In a new publication, Mayo researchers and collaborators report a previously unknown interaction between adenovirus vectored vaccines and a protein released by platelets that may provide a way to engineer improved viral-vector-based vaccines in the future. The discovery science work, which is published in Science Advances, investigates extremely rare blood clotting events observed in patients after vaccination with an adenovirus-based COVID-19 vaccine.
To the researchers, the side effect, called "thrombosis with thrombocytopenia syndrome," also known as "vaccine-induced thrombotic thrombocytopenia," seemed similar to a rare condition called "heparin-induced thrombocytopenia." That condition is a drug reaction to the blood thinner heparin. It is caused by an immune reaction that directs platelets to clot when heparin is in the bloodstream. Previous work on viral-vector-based therapies link decreased efficacy to antibodies to the virus if a patient has previously been exposed to the vector, and to interaction of the vaccine with parts of the blood clotting pathway, such as platelets.
To explore the idea of a vector-blood clotting interaction, the team ― assembled from researchers at Mayo Clinic, Arizona State University, Michigan State University, and Cardiff University, among others ― first imaged the adenovirus vector. In a technique called "cryo-electron microscopy," viral particles were frozen and then imaged using a beam of electrons. Since the particles are oriented in different ways, a computer program evaluates all the options to create a 3D structure, a detailed view of the topography of the viral "shell" called the capsid.

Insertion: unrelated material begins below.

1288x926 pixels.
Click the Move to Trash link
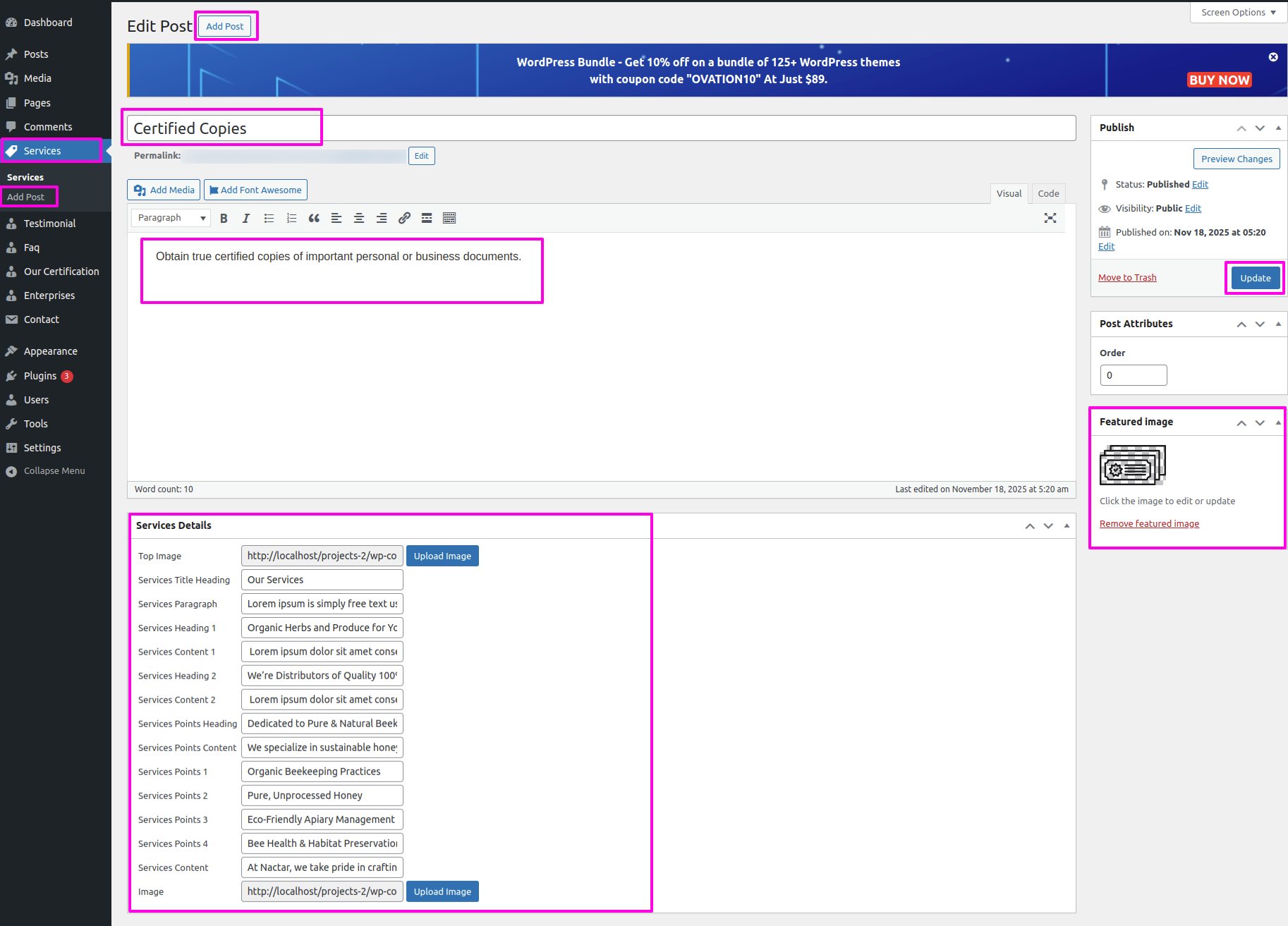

With the structure of the capsid clarified at the highest resolution to date, the authors identified the main attachment protein of the virus.
They then tested other proteins that could interact with the adenovirus. In cell culture models, and by using a technique to measure binding between the virus and receptor, the authors determined the adenovirus interacts with a protein called platelet factor 4. It is an immune-signaling protein, released by platelets when they are directed to gather and form a clot.
In the cell studies, the authors showed that a complex could be formed between the adenovirus-vector, PF4, and antibodies to PF4 , which the authors hypothesize might explain the rare thrombosis with thrombocytopenia syndrome recorded after adenovirus-based vaccine administration. They further suggest that altering the electric charge of the adenovirus vector might help prevent the syndrome, and make the adenovirus look different to similar viruses. That could prevent the immune system from neutralizing the virus before it can have a therapeutic effect.
The next steps for the team are to clarify how this interaction between the adenovirus vector and PF4 may connect to the clinical symptoms experienced by the rare subset of those receiving a viral-vector-based vaccine.